## OBJECTIF
Dans le texte sur le parcours de Diane, qui a fondé en Suisse l'association Antenna Technologies ?

Heureusement, Daniel Porte la met en relation avec un autre avant-gardiste, septuagénaire, fondateur en Suisse d'une association baptisée Antenna Technologies : Denis von der Weid, dont le principe d' intervention est le suivant : apporter une aide aux plus démunis, pas uniquement par le don, mais par la mise en place d'une économie de moyens créatrice d'activités, générant des revenus solidaires. Bingo ! Là pour le coup, avec son profil de gestionnaire et ses business plans, Diane se sent tout à fait dans son élément … Elle découvre un univers tout à fait différent et la pluralité des activités de la Fondation Antenna, orientée vers la recherche et la diffusion de technologies adaptées aux besoins essentiels des pays en développement ; elle se voit tout d'abord confiée la ….communication des actions de la fondation pour le bureau français d'Antenna autour du développement des fermes de spiruline1 ; « on m'a dit, tu viens de la presse, donc, tu sauras comment communiquer ! » Ce qui n'est pas tout à fait vrai, mais elle apprend, et utilise son réseau de relations pour faire parler des nouveaux projets de lancement de fermes notamment en Afrique de l'Ouest...

Diane intervient comme bénévole et, en plus de la communication, s'occupe de plus en plus de structurer le bureau parisien ; mais il faut bien vivre, aussi si sa quête personnelle trouve son compte avec Antenna, il lui faut aussi assurer ses arrières financiers. Elle intègre le groupe de presse Springer et devient éditeur d'un magazine de cuisine en se gardant un jour par semaine pour Antenna. Jusqu'au jour où, le groupe lui demande de prendre en charge l'édition de Télé magazine, ce qui représente un travail à plein temps... qui lui prend de plus en plus de temps au détriment du reste … Elle se voit revenir en arrière... et ce n'est pas ce qu'elle désire.

## INFORMATIONS
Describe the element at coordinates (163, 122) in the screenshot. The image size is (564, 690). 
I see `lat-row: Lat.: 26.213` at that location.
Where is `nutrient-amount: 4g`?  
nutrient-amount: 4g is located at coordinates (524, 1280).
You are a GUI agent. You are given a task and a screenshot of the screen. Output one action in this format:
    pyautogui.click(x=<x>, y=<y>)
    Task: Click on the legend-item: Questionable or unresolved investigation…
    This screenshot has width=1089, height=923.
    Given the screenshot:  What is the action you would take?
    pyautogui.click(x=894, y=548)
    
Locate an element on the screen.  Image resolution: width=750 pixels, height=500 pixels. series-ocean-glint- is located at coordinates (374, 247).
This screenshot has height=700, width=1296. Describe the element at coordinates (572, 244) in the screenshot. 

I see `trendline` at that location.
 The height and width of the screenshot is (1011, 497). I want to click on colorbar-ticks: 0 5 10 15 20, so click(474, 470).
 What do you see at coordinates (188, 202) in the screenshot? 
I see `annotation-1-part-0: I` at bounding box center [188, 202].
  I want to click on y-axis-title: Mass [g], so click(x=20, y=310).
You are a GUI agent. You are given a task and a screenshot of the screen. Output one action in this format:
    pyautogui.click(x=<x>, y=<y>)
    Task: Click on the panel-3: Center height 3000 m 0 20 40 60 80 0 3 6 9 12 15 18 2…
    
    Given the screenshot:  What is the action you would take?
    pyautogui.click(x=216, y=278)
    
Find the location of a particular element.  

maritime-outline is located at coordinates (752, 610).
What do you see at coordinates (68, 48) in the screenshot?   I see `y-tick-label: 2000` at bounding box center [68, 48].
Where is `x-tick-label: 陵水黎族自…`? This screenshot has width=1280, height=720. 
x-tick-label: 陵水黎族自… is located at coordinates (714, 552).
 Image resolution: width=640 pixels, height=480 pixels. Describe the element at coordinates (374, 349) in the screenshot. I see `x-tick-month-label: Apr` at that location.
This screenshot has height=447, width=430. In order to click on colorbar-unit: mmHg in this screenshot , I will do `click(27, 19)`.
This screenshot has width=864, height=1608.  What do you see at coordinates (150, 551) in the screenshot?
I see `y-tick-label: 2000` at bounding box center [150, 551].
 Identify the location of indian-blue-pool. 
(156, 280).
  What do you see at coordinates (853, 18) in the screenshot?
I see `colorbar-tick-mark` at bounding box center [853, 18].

## VOTRE RÉPONSE
Denis von der Weid.